自覚症状のないままがんが進行するすい臓は「沈黙の臓器」と呼ばれる。見つかった時には手遅れとなっているケースが多く、5年生存率は10%に満たない。
「抗がん剤の進歩により生存率は改善されてきていますが、肝心の早期発見はいまだに難しい。すい臓は胃の裏にあるため、超音波検査などで観察しづらく、一般的な検診ではなかなか見つけられないのが現状です」
名古屋セントラル病院の院長・中尾昭公医師(74)は、1973年に名古屋大学医学部を卒業して以来、1500例を超えるすい臓がん手術を手掛けてきた。
すい臓がんは、臓器周辺の血管に広がることが多い。血管に取り付くがんの切除は極めて難しく、手術不可能と診断されることがほとんどだ。中尾医師のもとには、他院で断わられ、行き場を失った患者が駆け込む。まさに“最後の砦”の外科医といえる。

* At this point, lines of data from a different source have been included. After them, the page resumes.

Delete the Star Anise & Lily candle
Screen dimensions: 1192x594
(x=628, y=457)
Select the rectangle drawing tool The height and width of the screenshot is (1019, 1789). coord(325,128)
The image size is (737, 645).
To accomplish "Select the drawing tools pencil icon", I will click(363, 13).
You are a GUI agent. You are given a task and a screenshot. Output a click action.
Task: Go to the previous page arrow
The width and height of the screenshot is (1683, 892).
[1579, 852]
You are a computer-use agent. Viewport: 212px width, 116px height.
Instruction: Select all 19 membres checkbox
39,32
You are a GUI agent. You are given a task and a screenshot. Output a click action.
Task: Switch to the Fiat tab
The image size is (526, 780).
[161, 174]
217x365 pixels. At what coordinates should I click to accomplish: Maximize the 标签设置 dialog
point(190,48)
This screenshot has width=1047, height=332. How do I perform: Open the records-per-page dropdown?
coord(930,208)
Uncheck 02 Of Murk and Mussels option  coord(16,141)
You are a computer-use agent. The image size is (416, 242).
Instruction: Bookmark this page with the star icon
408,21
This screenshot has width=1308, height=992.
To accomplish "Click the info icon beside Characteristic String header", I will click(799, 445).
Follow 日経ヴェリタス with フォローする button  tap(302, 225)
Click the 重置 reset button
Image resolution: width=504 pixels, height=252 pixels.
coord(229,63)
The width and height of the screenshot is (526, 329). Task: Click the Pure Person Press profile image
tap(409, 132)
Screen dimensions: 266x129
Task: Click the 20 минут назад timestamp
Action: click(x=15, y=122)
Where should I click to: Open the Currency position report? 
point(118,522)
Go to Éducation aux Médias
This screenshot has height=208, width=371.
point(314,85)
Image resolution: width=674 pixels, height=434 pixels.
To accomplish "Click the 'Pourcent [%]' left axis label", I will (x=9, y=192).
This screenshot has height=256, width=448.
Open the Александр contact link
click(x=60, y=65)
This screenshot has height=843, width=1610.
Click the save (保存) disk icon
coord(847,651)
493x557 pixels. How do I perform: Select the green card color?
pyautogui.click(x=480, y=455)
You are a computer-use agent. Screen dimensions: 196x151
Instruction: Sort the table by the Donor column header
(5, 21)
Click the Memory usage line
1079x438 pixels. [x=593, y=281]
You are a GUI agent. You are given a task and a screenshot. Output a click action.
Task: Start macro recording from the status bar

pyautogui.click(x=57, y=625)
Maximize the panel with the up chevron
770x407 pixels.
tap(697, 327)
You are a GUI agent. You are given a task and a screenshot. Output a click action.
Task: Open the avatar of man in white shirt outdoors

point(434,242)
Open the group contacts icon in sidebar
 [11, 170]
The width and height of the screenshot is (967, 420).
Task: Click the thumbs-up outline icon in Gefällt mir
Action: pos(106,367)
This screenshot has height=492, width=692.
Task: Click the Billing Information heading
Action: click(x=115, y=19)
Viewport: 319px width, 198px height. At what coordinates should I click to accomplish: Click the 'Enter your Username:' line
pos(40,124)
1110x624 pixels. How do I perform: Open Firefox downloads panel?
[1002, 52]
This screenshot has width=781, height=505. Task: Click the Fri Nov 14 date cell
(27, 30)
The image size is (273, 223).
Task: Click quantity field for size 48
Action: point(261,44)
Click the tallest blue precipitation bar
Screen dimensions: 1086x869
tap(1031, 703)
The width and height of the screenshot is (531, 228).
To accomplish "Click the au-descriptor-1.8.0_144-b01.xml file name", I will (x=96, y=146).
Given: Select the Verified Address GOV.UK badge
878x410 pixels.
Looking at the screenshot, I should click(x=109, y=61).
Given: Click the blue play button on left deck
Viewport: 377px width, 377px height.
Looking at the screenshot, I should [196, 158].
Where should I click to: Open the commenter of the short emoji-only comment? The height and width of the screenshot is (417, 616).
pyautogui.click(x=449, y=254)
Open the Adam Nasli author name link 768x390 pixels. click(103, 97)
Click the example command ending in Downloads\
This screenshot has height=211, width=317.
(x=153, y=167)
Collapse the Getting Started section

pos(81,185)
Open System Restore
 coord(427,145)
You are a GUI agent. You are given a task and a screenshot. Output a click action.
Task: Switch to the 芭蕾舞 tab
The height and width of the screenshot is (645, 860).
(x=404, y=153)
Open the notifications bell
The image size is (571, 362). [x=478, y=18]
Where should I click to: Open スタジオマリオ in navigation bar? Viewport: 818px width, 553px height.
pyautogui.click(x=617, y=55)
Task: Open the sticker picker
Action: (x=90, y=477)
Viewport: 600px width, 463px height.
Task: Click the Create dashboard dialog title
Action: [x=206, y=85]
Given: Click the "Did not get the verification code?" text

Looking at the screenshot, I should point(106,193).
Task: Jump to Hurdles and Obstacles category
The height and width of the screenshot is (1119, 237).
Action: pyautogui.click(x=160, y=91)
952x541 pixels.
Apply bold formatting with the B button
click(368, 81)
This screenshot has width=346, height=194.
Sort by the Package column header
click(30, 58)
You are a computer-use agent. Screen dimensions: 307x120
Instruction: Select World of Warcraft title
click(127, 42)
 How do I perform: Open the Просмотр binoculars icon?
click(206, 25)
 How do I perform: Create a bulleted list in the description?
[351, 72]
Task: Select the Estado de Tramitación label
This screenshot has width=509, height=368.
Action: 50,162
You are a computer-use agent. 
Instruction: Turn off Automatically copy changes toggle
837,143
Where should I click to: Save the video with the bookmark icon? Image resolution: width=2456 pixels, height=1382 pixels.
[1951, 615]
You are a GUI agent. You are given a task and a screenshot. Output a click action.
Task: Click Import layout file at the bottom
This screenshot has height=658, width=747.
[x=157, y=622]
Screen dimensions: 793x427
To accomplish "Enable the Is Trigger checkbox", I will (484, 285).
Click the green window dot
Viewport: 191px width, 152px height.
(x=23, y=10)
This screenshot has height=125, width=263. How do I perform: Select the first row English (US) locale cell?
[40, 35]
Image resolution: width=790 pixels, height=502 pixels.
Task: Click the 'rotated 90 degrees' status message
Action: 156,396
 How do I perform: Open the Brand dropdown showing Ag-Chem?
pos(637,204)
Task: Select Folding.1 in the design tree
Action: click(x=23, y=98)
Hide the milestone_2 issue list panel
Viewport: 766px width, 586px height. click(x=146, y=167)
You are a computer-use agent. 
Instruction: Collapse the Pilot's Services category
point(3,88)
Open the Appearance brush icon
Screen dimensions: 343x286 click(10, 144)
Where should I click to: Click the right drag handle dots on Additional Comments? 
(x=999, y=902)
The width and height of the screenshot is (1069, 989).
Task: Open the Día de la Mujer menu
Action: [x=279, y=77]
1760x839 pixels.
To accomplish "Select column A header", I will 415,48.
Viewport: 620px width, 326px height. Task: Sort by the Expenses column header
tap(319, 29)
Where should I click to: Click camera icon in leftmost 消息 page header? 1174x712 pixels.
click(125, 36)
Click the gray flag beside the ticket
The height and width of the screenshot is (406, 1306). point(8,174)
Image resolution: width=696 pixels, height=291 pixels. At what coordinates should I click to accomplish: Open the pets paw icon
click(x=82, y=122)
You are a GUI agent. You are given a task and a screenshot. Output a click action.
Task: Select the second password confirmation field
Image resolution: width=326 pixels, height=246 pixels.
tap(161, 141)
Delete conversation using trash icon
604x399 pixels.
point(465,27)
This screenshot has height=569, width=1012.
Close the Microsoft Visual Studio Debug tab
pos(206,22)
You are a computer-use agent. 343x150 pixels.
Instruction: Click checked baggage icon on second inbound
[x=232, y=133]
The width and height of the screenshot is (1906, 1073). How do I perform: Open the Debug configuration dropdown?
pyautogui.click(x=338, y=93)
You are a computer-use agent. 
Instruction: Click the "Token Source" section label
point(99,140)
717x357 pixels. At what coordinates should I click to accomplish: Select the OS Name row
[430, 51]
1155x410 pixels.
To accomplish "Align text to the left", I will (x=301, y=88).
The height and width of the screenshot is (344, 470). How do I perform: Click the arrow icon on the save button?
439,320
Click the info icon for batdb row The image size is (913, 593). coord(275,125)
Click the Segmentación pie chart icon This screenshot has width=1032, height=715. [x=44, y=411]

6月某日。中尾医師は60代の女性患者の執刀にあたった。行なわれた手術は、膵頭十二指腸切除術。従来であれば、十二指腸に沿って切り込みを入れ、すい臓を切り取っていく。しかし、この方法では出血が多い上に、がん細胞を周囲に撒き散らす恐れがある。中尾医師が採ったのは、自身が開発した「メセンテリック・アプローチ」と呼ばれる術式だ。腸間膜から切り込み、重要な血管を一本ずつ組織から剥がしてむき出しにしていく。すい臓へ向かう血管があらわになったところで縛り、血流を遮断する。出血量を抑え、がんが飛散するリスクを大幅に軽減するという手法だ。
この日、切除および再建までかかった時間はおよそ8時間。長時間にわたることの多いすい臓がん手術は、1日1人がやっとだという。
中尾医師の開発した術式はメセンテリック・アプローチだけではない。彼の名を世界に知らしめたのが、1981年に発表した「門脈カテーテルバイパス法」だ。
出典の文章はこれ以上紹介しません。